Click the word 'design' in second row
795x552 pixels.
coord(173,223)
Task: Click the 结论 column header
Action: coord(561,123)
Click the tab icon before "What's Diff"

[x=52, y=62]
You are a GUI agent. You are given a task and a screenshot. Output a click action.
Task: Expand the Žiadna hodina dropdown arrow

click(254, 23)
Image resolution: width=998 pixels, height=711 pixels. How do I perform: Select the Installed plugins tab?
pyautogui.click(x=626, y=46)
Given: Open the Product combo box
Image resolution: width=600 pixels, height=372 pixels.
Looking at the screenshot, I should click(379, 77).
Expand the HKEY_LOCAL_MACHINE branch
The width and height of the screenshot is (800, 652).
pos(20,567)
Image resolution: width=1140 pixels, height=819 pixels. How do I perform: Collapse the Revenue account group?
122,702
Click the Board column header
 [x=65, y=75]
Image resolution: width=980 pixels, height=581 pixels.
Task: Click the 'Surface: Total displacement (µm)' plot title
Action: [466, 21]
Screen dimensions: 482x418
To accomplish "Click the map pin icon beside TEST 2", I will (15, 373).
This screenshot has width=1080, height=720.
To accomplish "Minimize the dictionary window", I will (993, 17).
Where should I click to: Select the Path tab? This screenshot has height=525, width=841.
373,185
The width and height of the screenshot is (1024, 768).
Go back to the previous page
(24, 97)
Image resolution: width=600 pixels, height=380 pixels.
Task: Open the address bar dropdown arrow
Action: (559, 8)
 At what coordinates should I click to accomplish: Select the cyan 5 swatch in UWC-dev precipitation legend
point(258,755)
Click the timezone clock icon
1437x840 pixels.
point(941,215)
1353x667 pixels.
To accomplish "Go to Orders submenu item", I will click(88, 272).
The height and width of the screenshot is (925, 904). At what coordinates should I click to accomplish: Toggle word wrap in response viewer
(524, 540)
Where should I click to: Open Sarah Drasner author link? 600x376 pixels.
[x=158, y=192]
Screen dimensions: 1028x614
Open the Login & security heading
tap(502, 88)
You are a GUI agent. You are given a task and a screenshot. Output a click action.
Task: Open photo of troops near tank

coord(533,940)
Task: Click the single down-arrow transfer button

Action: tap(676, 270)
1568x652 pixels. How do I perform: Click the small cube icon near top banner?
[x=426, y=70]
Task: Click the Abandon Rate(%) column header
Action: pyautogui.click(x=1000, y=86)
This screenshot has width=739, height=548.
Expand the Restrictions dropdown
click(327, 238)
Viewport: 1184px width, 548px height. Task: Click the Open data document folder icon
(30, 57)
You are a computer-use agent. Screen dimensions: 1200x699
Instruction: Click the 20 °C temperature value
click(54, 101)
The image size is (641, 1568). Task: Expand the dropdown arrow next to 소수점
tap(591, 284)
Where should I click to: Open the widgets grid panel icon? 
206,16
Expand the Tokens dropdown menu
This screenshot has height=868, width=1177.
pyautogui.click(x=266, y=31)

######

- _ASSIGNMENT_:
Reproduce only the lines from the line containing "1568x652 pixels. How" to the last line of the material above, both of those lines included.

- _ANSWER SPACE_:
1568x652 pixels. How do I perform: Click the small cube icon near top banner?
[x=426, y=70]
Task: Click the Abandon Rate(%) column header
Action: pyautogui.click(x=1000, y=86)
This screenshot has width=739, height=548.
Expand the Restrictions dropdown
click(327, 238)
Viewport: 1184px width, 548px height. Task: Click the Open data document folder icon
(30, 57)
You are a computer-use agent. Screen dimensions: 1200x699
Instruction: Click the 20 °C temperature value
click(54, 101)
The image size is (641, 1568). Task: Expand the dropdown arrow next to 소수점
tap(591, 284)
Where should I click to: Open the widgets grid panel icon? 
206,16
Expand the Tokens dropdown menu
This screenshot has height=868, width=1177.
pyautogui.click(x=266, y=31)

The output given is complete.